What the task asks:
Look for "Latin (508, 197)" in the records below, then copy that line and every line after it, exactly and with nothing added.

Records shown:
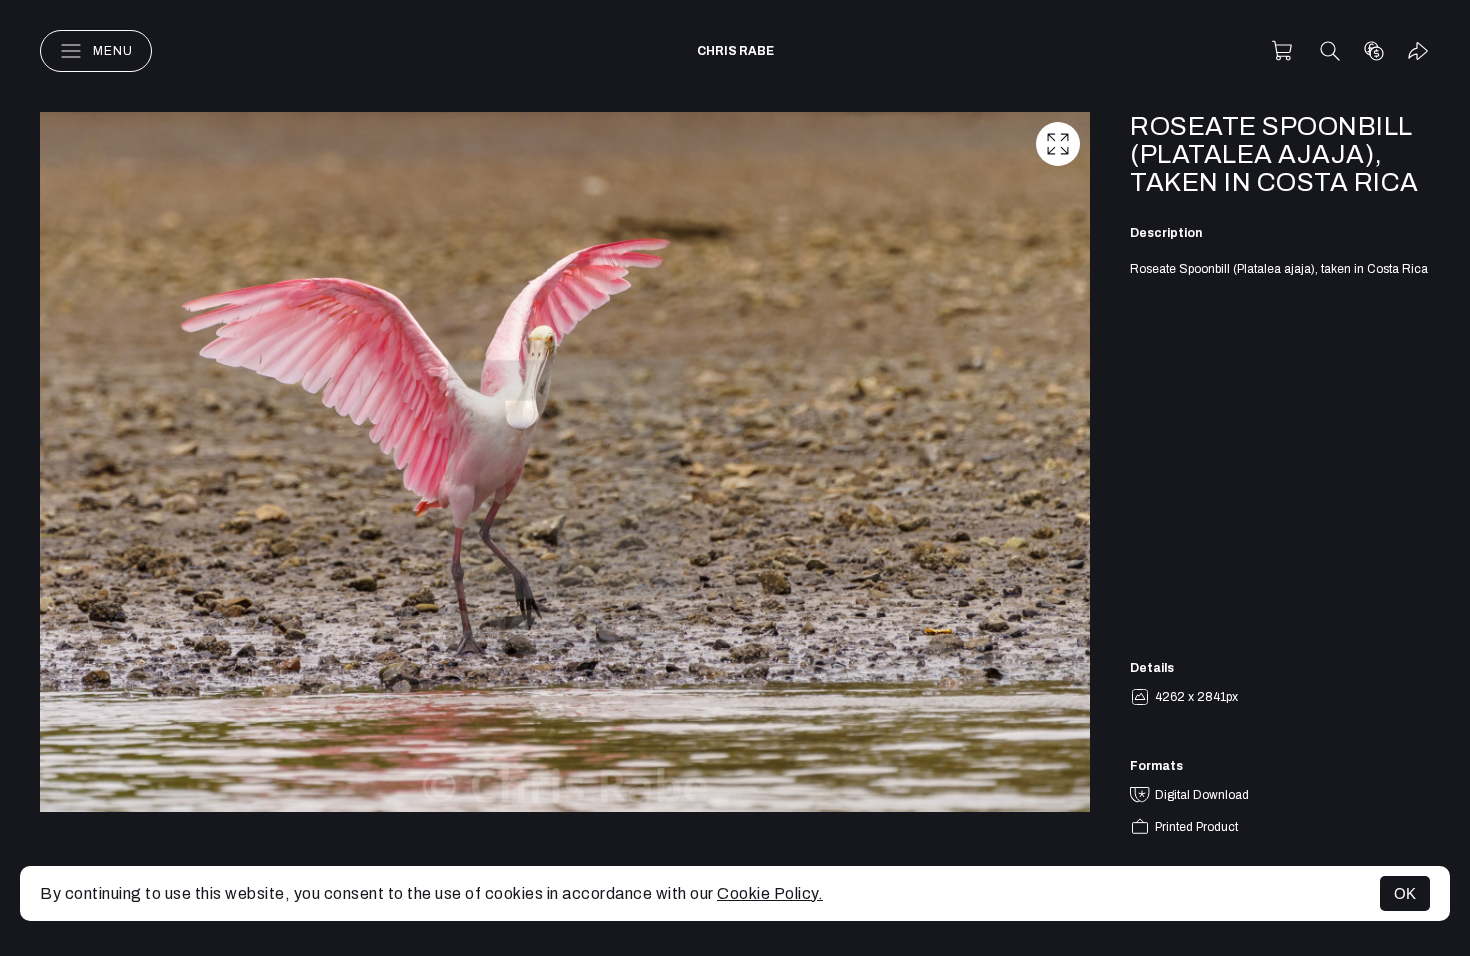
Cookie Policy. (770, 893)
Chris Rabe (735, 51)
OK (1405, 893)
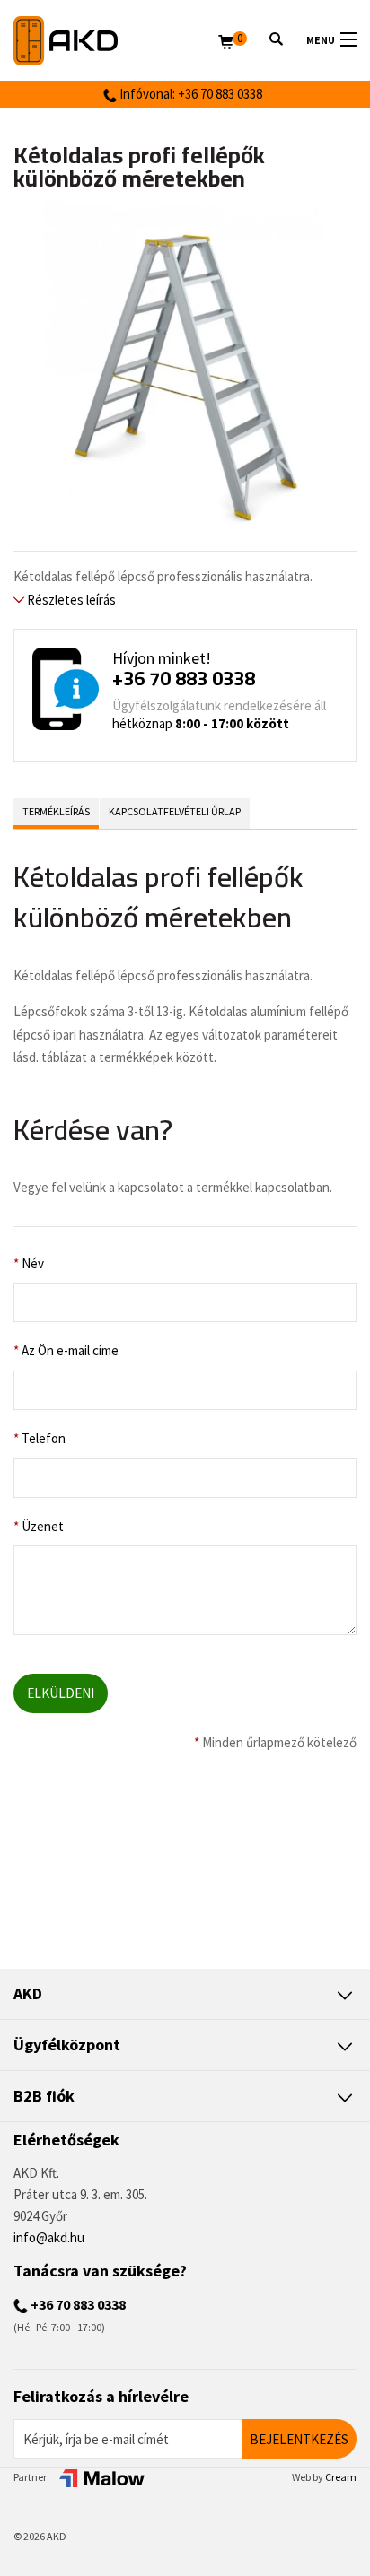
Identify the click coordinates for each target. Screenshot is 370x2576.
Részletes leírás (70, 599)
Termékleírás (56, 811)
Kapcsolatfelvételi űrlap (175, 811)
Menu (320, 40)
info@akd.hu (48, 2237)
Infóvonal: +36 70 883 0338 (189, 93)
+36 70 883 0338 (183, 678)
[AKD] (115, 40)
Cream (341, 2477)
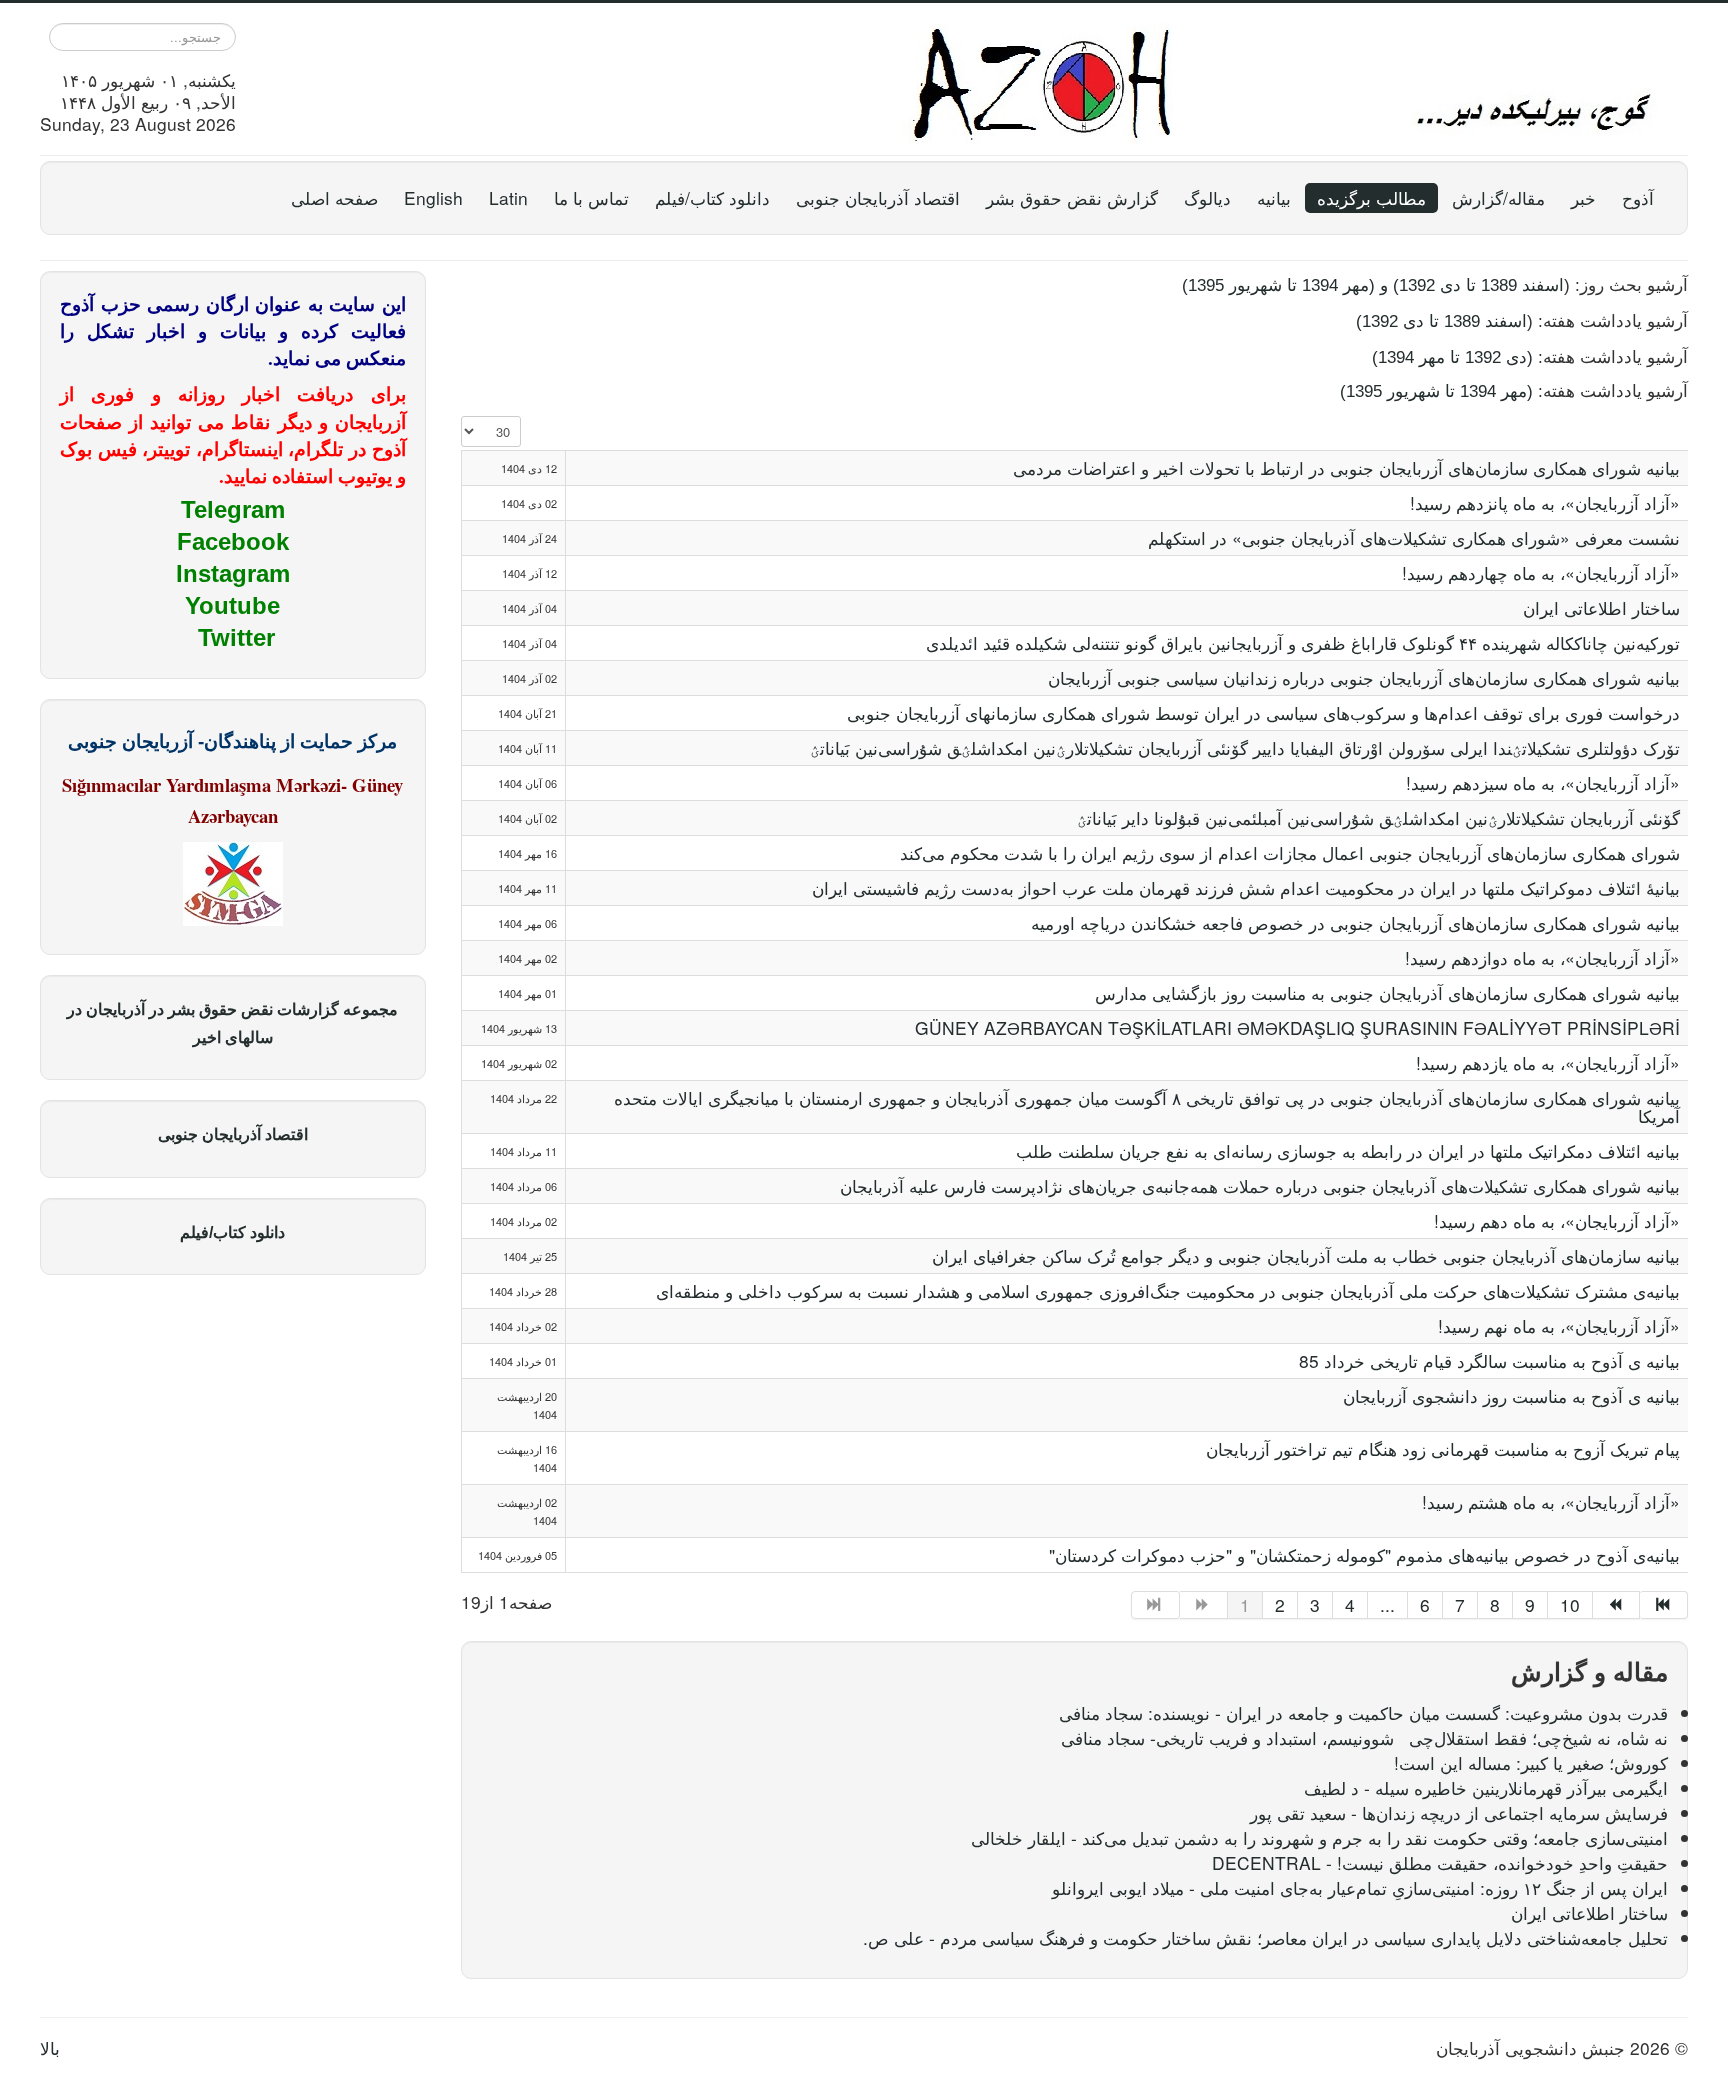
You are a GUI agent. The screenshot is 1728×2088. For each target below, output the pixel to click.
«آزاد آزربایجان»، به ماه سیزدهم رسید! (1543, 782)
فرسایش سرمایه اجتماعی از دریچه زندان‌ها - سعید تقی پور (1459, 1812)
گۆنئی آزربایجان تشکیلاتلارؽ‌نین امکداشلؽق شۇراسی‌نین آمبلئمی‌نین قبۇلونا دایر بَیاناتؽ (1378, 817)
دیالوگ (1207, 197)
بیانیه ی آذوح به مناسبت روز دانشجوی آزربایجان (1511, 1395)
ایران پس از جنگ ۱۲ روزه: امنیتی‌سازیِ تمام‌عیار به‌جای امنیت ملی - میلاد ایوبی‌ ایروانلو (1360, 1887)
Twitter (236, 637)
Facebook (233, 541)
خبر (1583, 197)
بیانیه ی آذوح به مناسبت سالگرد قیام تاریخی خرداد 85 (1489, 1360)
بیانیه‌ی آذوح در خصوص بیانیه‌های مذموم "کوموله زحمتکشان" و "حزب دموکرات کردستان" (1364, 1554)
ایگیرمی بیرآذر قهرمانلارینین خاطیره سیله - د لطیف (1486, 1787)
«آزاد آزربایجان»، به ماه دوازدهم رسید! (1542, 957)
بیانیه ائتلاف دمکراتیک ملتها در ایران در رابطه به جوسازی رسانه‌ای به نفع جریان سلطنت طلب (1348, 1150)
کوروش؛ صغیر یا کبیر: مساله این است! (1531, 1762)
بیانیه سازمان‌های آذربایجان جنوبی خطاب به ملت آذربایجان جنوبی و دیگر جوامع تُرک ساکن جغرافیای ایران (1306, 1255)
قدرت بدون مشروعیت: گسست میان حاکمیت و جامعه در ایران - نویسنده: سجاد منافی (1363, 1712)
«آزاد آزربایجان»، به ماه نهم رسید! (1559, 1325)
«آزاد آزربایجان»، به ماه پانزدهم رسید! (1545, 502)
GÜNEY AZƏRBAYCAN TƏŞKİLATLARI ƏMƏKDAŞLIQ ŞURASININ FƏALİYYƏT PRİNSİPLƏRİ (1297, 1027)
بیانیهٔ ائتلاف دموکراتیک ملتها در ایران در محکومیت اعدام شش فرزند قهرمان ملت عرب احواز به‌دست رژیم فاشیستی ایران (1246, 887)
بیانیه (1274, 197)
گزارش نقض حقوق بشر (1072, 197)
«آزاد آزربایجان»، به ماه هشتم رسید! (1551, 1501)
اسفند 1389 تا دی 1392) (1478, 285)
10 (1570, 1604)
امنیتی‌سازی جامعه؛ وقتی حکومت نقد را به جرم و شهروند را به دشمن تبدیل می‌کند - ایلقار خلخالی (1319, 1837)
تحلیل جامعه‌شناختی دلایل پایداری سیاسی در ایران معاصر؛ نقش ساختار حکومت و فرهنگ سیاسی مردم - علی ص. (1265, 1937)
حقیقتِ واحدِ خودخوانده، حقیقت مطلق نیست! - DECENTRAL (1440, 1862)
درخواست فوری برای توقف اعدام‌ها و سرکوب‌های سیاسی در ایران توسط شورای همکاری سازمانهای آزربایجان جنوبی (1263, 712)
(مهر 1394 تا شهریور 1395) (1436, 391)
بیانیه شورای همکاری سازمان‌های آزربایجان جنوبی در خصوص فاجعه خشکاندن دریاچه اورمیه (1355, 922)
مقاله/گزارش (1498, 197)
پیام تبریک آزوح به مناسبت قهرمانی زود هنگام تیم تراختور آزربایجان (1443, 1448)
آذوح (1638, 197)
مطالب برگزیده (1371, 197)
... (1387, 1604)
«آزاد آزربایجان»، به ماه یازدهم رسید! (1548, 1062)
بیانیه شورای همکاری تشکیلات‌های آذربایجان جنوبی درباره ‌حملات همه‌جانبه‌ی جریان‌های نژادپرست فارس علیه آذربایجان (1260, 1185)
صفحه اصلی (334, 197)
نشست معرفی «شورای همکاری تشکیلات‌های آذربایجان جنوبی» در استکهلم (1414, 537)
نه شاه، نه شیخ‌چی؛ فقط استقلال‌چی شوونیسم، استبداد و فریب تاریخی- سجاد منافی (1364, 1737)
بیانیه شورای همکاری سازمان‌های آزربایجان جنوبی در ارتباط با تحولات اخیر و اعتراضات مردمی (1346, 467)
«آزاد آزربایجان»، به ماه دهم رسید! (1557, 1220)
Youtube (232, 605)
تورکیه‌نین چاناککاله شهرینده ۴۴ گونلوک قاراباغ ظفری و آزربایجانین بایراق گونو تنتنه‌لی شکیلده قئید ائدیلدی (1303, 642)
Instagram (233, 573)
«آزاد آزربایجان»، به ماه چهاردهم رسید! (1541, 572)
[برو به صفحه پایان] (1664, 1605)
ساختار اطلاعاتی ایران (1601, 607)
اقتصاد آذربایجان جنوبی (878, 197)
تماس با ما (591, 197)
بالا (50, 2047)
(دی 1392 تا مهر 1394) (1452, 357)
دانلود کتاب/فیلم (712, 197)
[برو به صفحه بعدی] (1617, 1605)
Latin (508, 197)
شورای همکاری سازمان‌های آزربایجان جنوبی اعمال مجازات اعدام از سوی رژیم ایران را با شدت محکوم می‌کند (1290, 852)
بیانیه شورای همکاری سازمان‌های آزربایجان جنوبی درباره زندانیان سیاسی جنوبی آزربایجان (1364, 677)
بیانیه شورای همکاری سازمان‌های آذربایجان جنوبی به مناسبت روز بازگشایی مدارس (1387, 992)
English (433, 197)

Response to the task:
Latin (508, 197)
شورای همکاری سازمان‌های آزربایجان جنوبی اعمال مجازات اعدام از سوی رژیم ایران را با شدت محکوم می‌کند (1290, 852)
بیانیه شورای همکاری سازمان‌های آزربایجان جنوبی درباره زندانیان سیاسی جنوبی آزربایجان (1364, 677)
بیانیه شورای همکاری سازمان‌های آذربایجان جنوبی به مناسبت روز بازگشایی مدارس (1387, 992)
English (433, 197)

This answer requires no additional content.